O Exame Nacional do Ensino Médio (Enem) de 2020 tem tudo para aumentar as já desmedidas desigualdades educacionais brasileiras. Com as escolas fechadas devido ao novo coronavírus, como fica quem não tem computador, internet nem local de estudo e ainda precisa correr atrás de trabalho para compensar a perda de renda da família?
Mantido o atual cronograma, milhões de estudantes farão as provas do Enem daqui a menos de seis meses. Em comum, poderão afirmar que suas escolas ficaram fechadas por causa da pandemia. Mas as semelhanças terminarão aí. Em termos de aprendizagem, terá crescido o abismo que deixa uma multidão de excluídos para trás.
As disparidades de acesso e qualidade no ensino remoto, apesar dos esforços da rede pública, têm motivado pedidos de adiamento do Enem. Assim já se posicionaram o Conselho Nacional de Educação, o Conselho Nacional de Secretários de Educação, a Associação Brasileira de Avaliação Educacional, a União Brasileira dos Estudantes Secundaristas, a União Nacional dos Estudantes e a Defensoria Pública da União. As entidades solicitam a definição de um novo cronograma após a volta das aulas presenciais.

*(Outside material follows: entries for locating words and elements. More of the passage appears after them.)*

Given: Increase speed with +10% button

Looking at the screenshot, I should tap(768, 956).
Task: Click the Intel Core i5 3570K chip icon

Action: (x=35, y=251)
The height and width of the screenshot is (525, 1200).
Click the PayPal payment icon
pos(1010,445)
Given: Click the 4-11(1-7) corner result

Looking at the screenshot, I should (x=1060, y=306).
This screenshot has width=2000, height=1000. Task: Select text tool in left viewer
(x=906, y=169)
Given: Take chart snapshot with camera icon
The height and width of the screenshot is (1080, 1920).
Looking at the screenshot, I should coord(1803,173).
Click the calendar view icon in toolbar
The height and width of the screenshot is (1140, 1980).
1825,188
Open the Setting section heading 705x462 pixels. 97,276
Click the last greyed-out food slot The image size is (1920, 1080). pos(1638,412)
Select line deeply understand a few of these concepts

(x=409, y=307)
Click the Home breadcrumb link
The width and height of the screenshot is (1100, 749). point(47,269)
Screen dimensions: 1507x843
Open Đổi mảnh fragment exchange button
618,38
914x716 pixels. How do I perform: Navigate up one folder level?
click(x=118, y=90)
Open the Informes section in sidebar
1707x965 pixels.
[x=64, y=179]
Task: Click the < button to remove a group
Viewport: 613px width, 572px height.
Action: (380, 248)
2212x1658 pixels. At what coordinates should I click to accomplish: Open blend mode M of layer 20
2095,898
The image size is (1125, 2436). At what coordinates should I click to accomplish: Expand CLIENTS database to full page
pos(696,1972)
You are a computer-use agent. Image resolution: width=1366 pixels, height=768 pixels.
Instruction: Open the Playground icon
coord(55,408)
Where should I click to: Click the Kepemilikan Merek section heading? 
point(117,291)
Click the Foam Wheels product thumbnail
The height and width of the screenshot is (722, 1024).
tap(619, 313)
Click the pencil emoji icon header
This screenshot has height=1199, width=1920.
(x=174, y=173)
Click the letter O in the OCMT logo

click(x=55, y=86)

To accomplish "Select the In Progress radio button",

No Brasil, é notório que apenas uma minoria das escolas tem conseguido oferecer educação a distância de qualidade. Em geral, colégios particulares que atendem filhos de famílias com maior renda e escolaridade − fatores que, por si sós, contribuem para elevar o desempenho escolar. Sem acesso à internet e longe dos professores, por sua vez, estudantes de baixa renda podem ter dificuldades até para se inscrever no exame, a partir de 11 de maio.
A discussão chegou à Justiça: em abril, a Justiça Federal em São Paulo concedeu liminar determinando o adiamento do Enem, decisão revogada pelo Tribunal Regional Federal da 3ª Região. Por ora, o cronograma está mantido, com as provas em 1º e 8 de novembro (versão impressa) e 22 e 29 de novembro (versão digital).
O Enem é o maior vestibular do país: seleciona estudantes para mais de cem universidades públicas (quase 300 mil vagas) e mais de mil instituições particulares, além de mais de 400 mil bolsistas do ProUni. Foi criado para ajudar a democratizar o acesso ao ensino superior. Neste ano, corre o risco de fazer o contrário.